O pesquisador Fredi Alexander Díaz Quijano, doutor em Saúde Pública pela USP e coautor da carta, explica melhor os resultados obtidos com base no novo modelo de análise:

“Quando a gente colocou o diagrama e explicou, justificou esse modelo conceitual, os pesquisadores concordaram com a gente e refizeram essa análise. Eles, numa análise anterior, não tinham nem encontrado a diferença entre a população negra e os desfechos, comparado com os brancos”.

“Quando eles refizeram essas análises, identificaram que as pessoas negras tinham mortalidade 47% maior do que as pessoas brancas. Além disso, também perceberam que uma associação com o grupo étnico asiático, que já tinha sido identificada, aumentou mais de 10%,” conclui o pesquisador.

Explicação da diferença

Para Gislene Aparecida dos Santos, doutora em Psicologia do Desenvolvimento Humano pela USP, essa disparidade gritante entre a mortalidade de negros e brancos se explica por combinações de fatores sociais e ambientais: 

Gislene Aparecida dos Santos – Foto: IEA/USP

“Eu não acredito que um único fator possa explicar esse índice”, desenvolve Gislene. “São aspectos socioambientais que determinam o adoecimento dos grupos específicos de pessoas ou populações, e também as próprias questões referentes à exclusão social e as desigualdades sociais. São aspectos que são sobrepostos”.

Ela explica que vários aspectos de risco para a covid-19 estão relacionados à discriminação sofrida por pessoas negras em sociedades racializadas.

“Sabe-se que há uma relação entre a vivência de discriminação racial e a incidência de hipertensão, falência renal, depressão e processos inflamatórios que resultam em doenças crônicas que muitas vezes agravam outras doenças, como se mostrou no caso da covid-19”, explica Gislene.

A realidade das favelas

Gislene dos Santos documentou os impactos da pandemia na favela da São Remo, localizada ao lado da Cidade Universitária, e percebeu que, no Brasil, outro fator também contribuiu para a maior mortalidade entre pessoas negras: as medidas de contenção, lockdown e auxílio propostas pelos governos não foram pensadas para a realidade das periferias brasileiras. 

“Eles [moradores da São Remo] enfatizavam algo que hoje é bastante nítido para muitas pessoas: as medidas pensadas para proteger a população contra o contágio não se aplicavam às periferias da cidade”, explica a médica. “É uma população que reside em aglomerados populacionais nos quais as moradias são quase que 100% precárias. As condições de saneamento básico e de acesso à água já eram bastante precárias antes da pandemia e uma das coisas que se observaram durante esse período é que o acesso a saneamento faz toda a diferença.”

Nas favelas e comunidades periféricas, as medidas de distanciamento social não puderam ser cumpridas até porque os moradores tiveram que estar sempre em contato, montando uma rede de apoio para acolher e fazer frente à fome, que assolou as comunidades em consequência do desemprego que a crise sanitária trouxe.

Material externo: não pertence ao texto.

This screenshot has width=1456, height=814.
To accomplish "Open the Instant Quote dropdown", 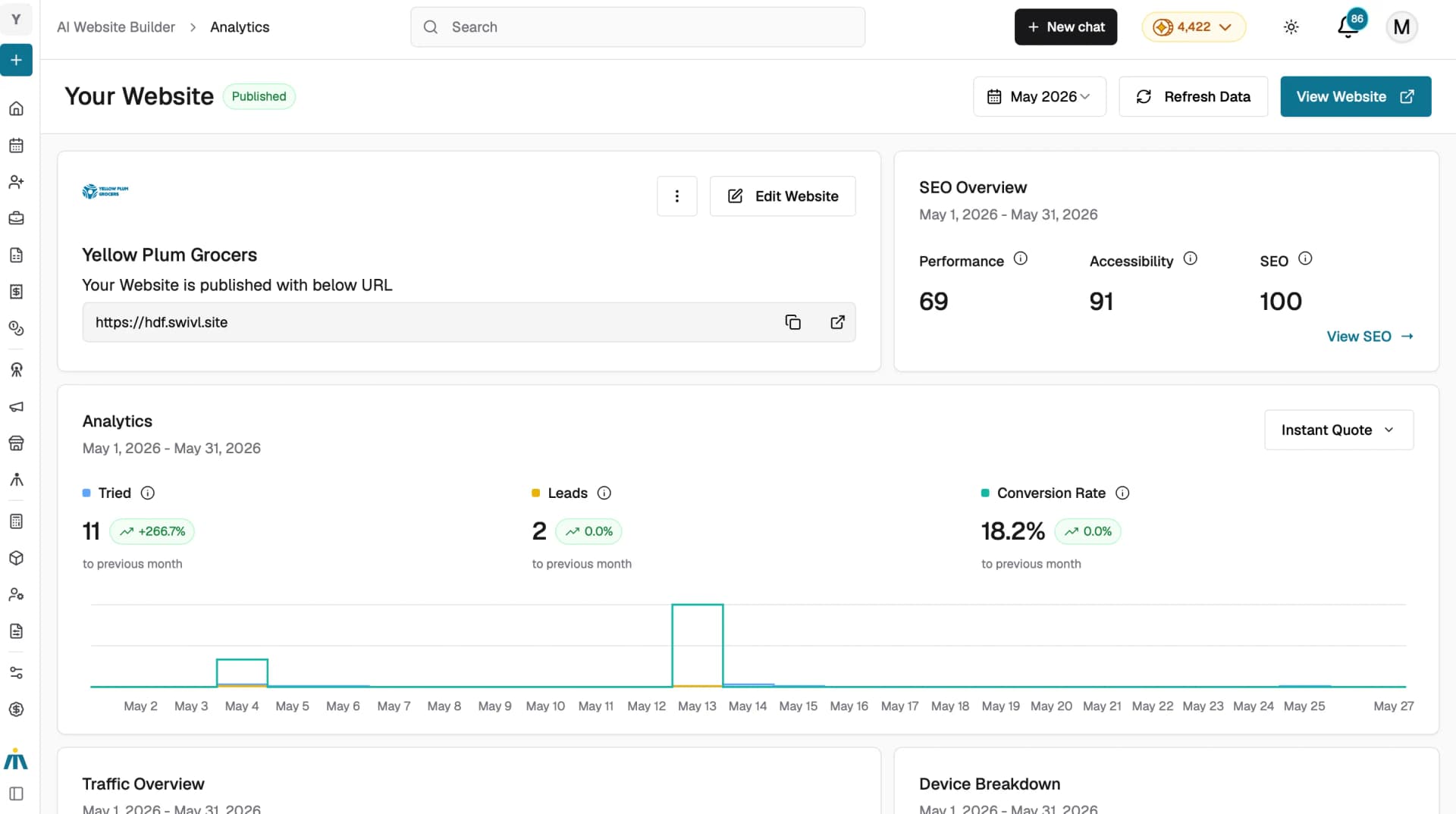I will (1338, 430).
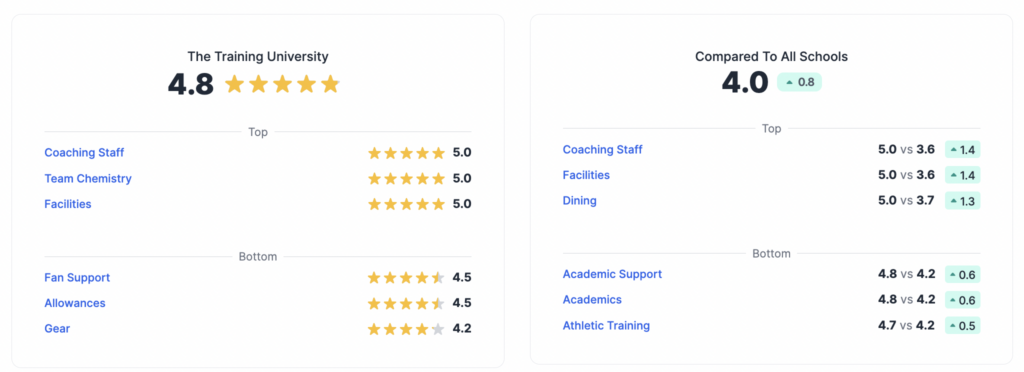
Task: Open the Academics comparison link
Action: [592, 300]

Segundo Gislene, a tese de imunidade de rebanho, em parte adotada como política sanitária do governo federal, também desprezou as realidades periféricas e, por consequência, as vidas das pessoas que residem em periferias como um todo. A pesquisadora explica que a covid-19 apenas ressaltou de maneira muito evidente os marcadores sociais que já eram presentes na sociedade brasileira: 

“Enquanto as pessoas de classe média, alta e altíssima puderam se isolar e trabalhar de suas casas, as pessoas que vivem nas periferias não tiveram essas opções. Elas perderam suas fontes de renda, de sobrevivência e foram consideradas ameaças para as pessoas de classe média e alta quando trabalhavam nas suas casas,” conclui a especialista.